One lens for both viewing and taking the picture.


The Nikon F6 is a top example of a 35 mm Single Lens Reflex (SLR) film camera.
The Nikon F6 is a top example of a 35 mm Single Lens Reflex (SLR) film camera.

The advantage of the single-lens reflex (SLR) including the digital single-lens reflex camera (dSLR), is the photographer’s ability to view a scene through the camera lens itself (the same lens that takes the picture), enabling precise framing and viewing of the effects of focusing. This is known as TTL (through-the-lens) viewing.

IT’S DONE WITH A MIRROR AND A PRISM

The photographer using a dSLR or a 35mm SLR is actually seeing a reflected image that is corrected inside the camera to appear normal in the viewfinder. A mirror directly in the path of light that travels through the lens reflects the scene upwards to a viewing screen. A five-sided prism (or pentaprism - a solid block of optical quality glass) turns the reflected image the right way round for viewing through the camera’s eyepiece. The mirror, called a reflex mirror, moves out of the way, smoothly lifting, when a picture is taken – allowing the light to reach the film at the back of the camera – and then quickly moves back into place to enable TTL viewing again.

A medium-format SLR camera. You look down onto a ground glass screen to view the image.
A medium-format SLR camera. You look down onto a ground glass screen to view the image.

MEDIUM-FORMAT SLR CAMERAS

The same principle is invoked with medium-format SLRs – cameras that use larger-size roll film – except there is generally no pentaprism in these models, which means the image is seen as a mirror-image. You turn the camera left; the image goes right. It takes some getting used-to. (A prism attachment is available as an accessory for some makes, enabling eye-level viewing that is corrected to remove the mirror effect.)

The mirror directs the image from the lens directly to a viewing screen ("focusing screen") that the photographer looks at from above. Ambient light is blocked from the focusing screen by a focusing hood that folds away when the camera is not in use. A hinged, pop-up magnifying lens enables sharper focusing, but can be moved out of the way to aid in picture composition by allowing the photographer to see the overall screen. The image on the screen is a mirror image (reversed) that, as we said, some takes some getting used to, but soon becomes second nature to you.

The viewscreen is shielded from light by the pop-up sides of a folding focusing hood.
The viewscreen is shielded from light by the pop-up sides of a folding focusing hood.

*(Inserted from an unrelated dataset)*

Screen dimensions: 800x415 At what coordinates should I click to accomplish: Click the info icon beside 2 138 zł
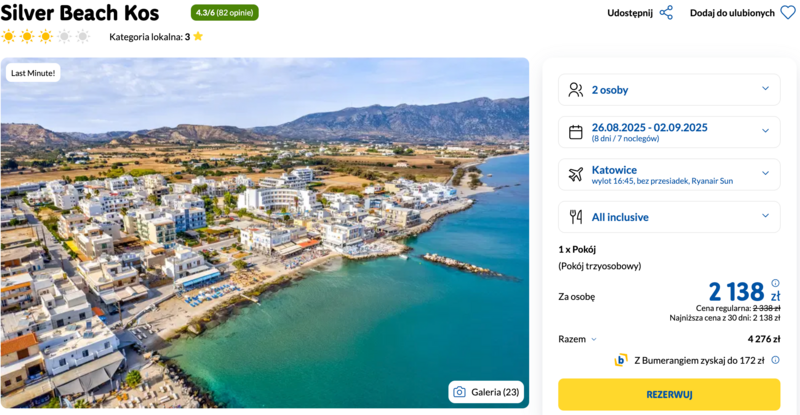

WHAT YOU SEE IS WHAT YOU GET

The SLR camera eliminates the problem of parallax error that is common to twin-lens reflex and viewfinder cameras. Close-up pictures can be taken without fear of cutting off part of the image you see through the camera’s viewfinder. And, since the viewing system employs the lens itself, it works with virtually any lens fitted to the camera. Note that some super-telephoto lenses require the mirror to be maintained in the up position. Cameras for such lenses are equipped with a mirror lockup lever. Mirror lockup is also beneficial in reducing camera vibration to the minimum when performing photomicrography (taking pictures through a microscope).

DRAWBACKS OF THE SLR CAMERA

The mirrors in SLRs make noise when they move – some more than others. Camera manufacturers have been able to significantly reduce the amount of noise through effective sound-dampening design, but the loud click you hear from many cameras when the shutter is released is primarily caused by the mirror. This can be a disadvantage to the stealthy wildlife photographer whose silence in stalking animals is essential. Because it has no moving mirror, a quality viewfinder camera’s click can be almost inaudible, providing sufficient reason for some wildlife-stalking photographers to make it their camera of choice. Taking pictures silently is important for other photographers, too – for instance, when recording images during a live theater presentation or on an active television or movie production set, where any unusual noise might disrupt the performance or break the mood.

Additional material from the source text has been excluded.